A transição para os processadores de silício próprio ditou o fim das ventoinhas na linha MacBook Air, transformando os portáteis mais finos da marca em dispositivos totalmente silenciosos. Esta alteração de engenharia, iniciada com o modelo M1 no final de 2020 e mantida até ao atual MacBook Air M5, elimina por completo o ruído tradicional de arrefecimento, embora traga implicações diretas na gestão de temperatura sob cargas de trabalho pesadas.
A arquitetura dos chips da Apple destaca-se pela elevada eficiência energética em comparação com os antigos processadores Intel. Nos computadores Mac mais compactos, a fabricante utiliza um dissipador de calor passivo que transfere a energia térmica diretamente para a estrutura de alumínio. No entanto, a ausência de arrefecimento ativo obriga o sistema operativo a reduzir as velocidades do processador quando a temperatura atinge níveis elevados — um processo conhecido como thermal throttling.
O impacto prático do arrefecimento passivo
Sob utilização intensa, como a edição de vídeo em 4K ou sessões prolongadas de jogos, esta redução de desempenho manifesta-se em tempos de exportação mais longos ou quebras de fluidez visual. Sem uma dissipação forçada por ar, a base de modelos como o recente MacBook Air M5 de 13 polegadas pode aquecer de forma notória na parte inferior quando o chip é levado ao limite.
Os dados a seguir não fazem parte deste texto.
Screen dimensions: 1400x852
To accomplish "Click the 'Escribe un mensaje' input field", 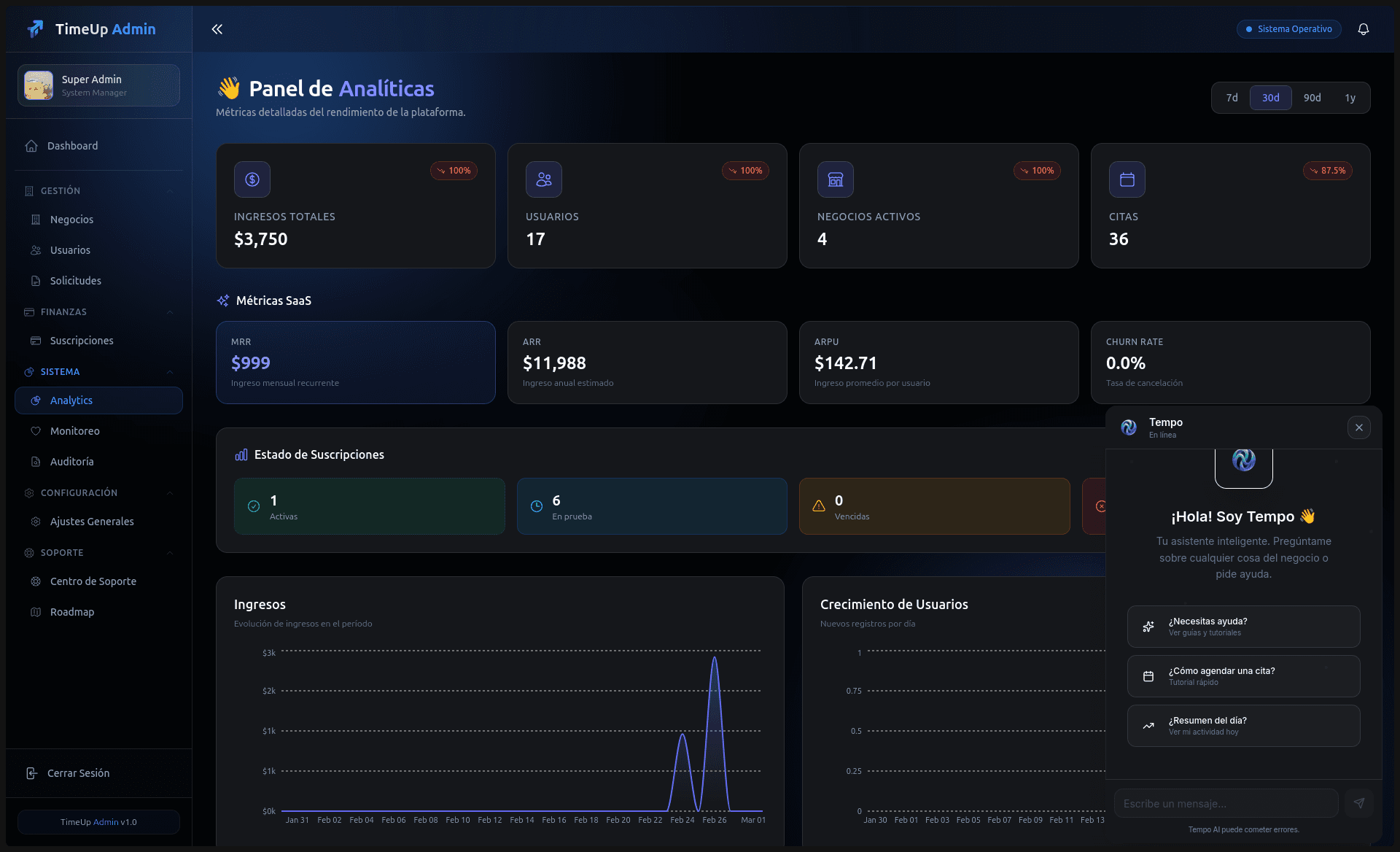I will pyautogui.click(x=1225, y=803).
A eliminação das ventoinhas permitiu conceber um equipamento mais leve — com o peso a descer de 1,27 kg no último modelo Intel para 1,22 kg nas gerações seguintes — e expandir a autonomia da bateria, uma vez que não existe desperdício de energia com componentes mecânicos. Para o utilizador comum, que executa tarefas diárias de produtividade e navegação na internet, o benefício prático reside numa experiência fluida e sem qualquer ruído de fundo.
Quando escolher a gama MacBook Pro faz sentido
Para utilizadores profissionais e criativos exigentes que exportam ficheiros pesados regularmente, o investimento na linha MacBook Pro torna-se mais justificado. Equipado com um sistema de arrefecimento ativo, o modelo Pro consegue sustentar o desempenho máximo a 100% de carga sem sofrer estrangulamento térmico.
As diferenças estendem-se ainda ao ecrã, com o modelo Air a manter um painel LCD Liquid Retina padrão de 60 Hz, enquanto o MacBook Pro beneficia de um ecrã Mini-LED mais brilhante com taxa de atualização de 120 Hz.
A conectividade serve também como fator de desempate: o MacBook Air dispõe de duas portas Thunderbolt, ao passo que o modelo Pro oferece três ligações Thunderbolt, uma saída HDMI e um leitor de cartões SDXC. Em termos de custo, o MacBook Air M5 de 13 polegadas tem um preço de partida de 1.299 € no mercado norte-americano, ao passo que o MacBook Pro M5 de 14 polegadas arranca nos 1.999 €. Estes valores de referência não incluem os impostos e taxas aplicados em Portugal, o que deverá ditar um preço final superior no mercado nacional.